Tasks and exercises:
**a)** Summarize the Haskell-cafe post in two sentences.
**b)** Quote the Haskell-cafe post word for word, from "[Todd Wilson]" to "run(_, Ys, [], Ys).".

Text section:
= Beginning of Section =

[Haskell-cafe] Basic list exercise

[Todd Wilson]

By "using unboxed pairs", do you mean that Haskell optimizes this so that
it is equivalent somehow to the following Prolog version of my program?

runs([], []).
runs([X|Xs], [[X|Ys]|Rs]) :-
    run(X, Xs, Ys, Zs),
    runs(Zs, Rs).

run(_, [], [], []) :- !.
run(X, [Y|Ys], [Y|Us], Vs) :- X =< Y, !, run(Y, Ys, Us, Vs).
run(_, Ys, [], Ys).


Here, it is clear that, in the second clause for `runs`, computation is
happening on two fronts -- `Ys` and `Rs` -- and we can build the two conses
in the return value before we do the calls that fill in the missing
parts, so this ends up being a tail recursion. When the computation that
produces `Ys` finishes, the computation that produces `Rs` can resume.

= End of Section =

Data:
= Beginning of Section =

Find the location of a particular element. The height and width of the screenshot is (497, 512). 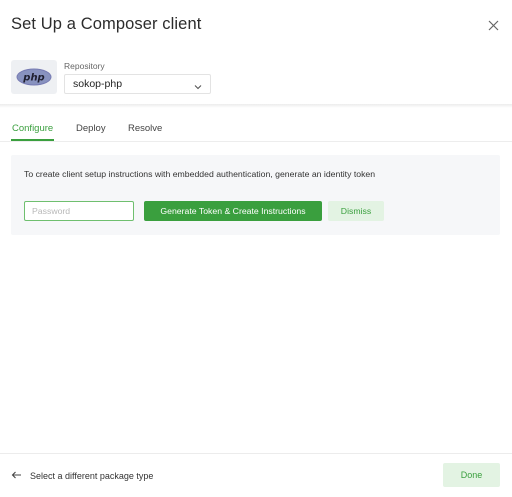

generate-token-button: Generate Token & Create Instructions is located at coordinates (233, 211).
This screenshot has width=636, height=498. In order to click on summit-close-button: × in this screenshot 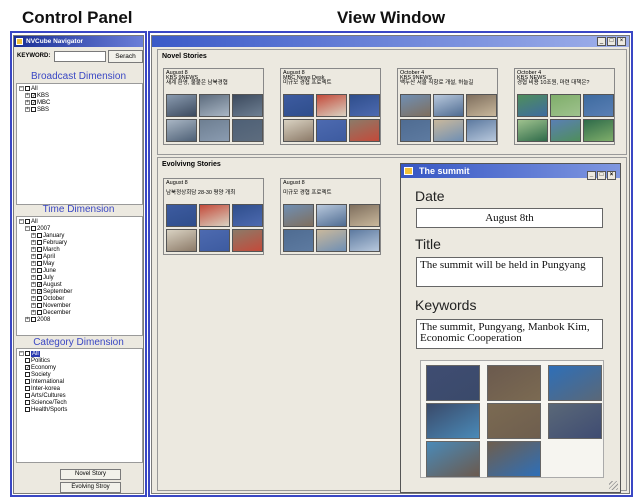, I will do `click(612, 176)`.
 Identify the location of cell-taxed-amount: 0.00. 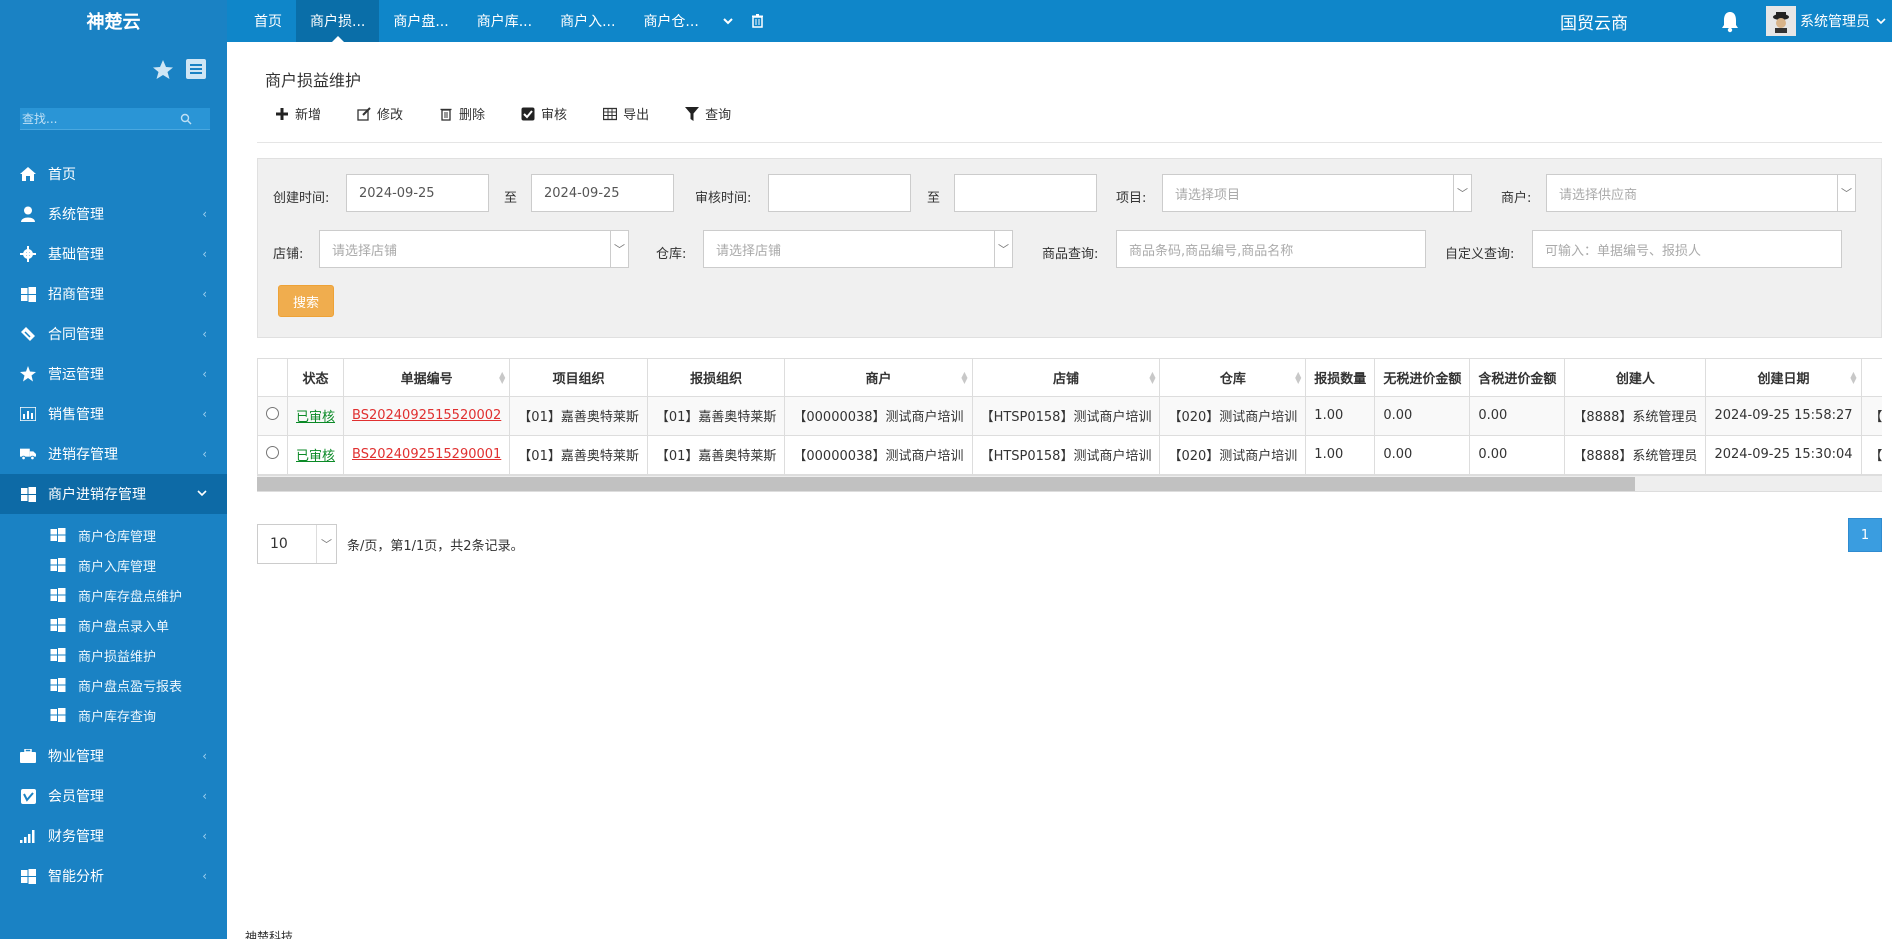
(1518, 416).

= End of Section =

Answers to the problems:
**a)** Todd Wilson asks whether "using unboxed pairs" means Haskell optimizes his program so that it is equivalent to a Prolog version, which he supplies. He explains that in the second clause for `runs`, computation happens on two fronts, `Ys` and `Rs`, so both conses in the return value can be built before the calls that fill in the missing parts, which makes it a tail recursion where the computation producing `Rs` resumes once the one producing `Ys` finishes.

**b)**
[Todd Wilson]

By "using unboxed pairs", do you mean that Haskell optimizes this so that
it is equivalent somehow to the following Prolog version of my program?

runs([], []).
runs([X|Xs], [[X|Ys]|Rs]) :-
    run(X, Xs, Ys, Zs),
    runs(Zs, Rs).

run(_, [], [], []) :- !.
run(X, [Y|Ys], [Y|Us], Vs) :- X =< Y, !, run(Y, Ys, Us, Vs).
run(_, Ys, [], Ys).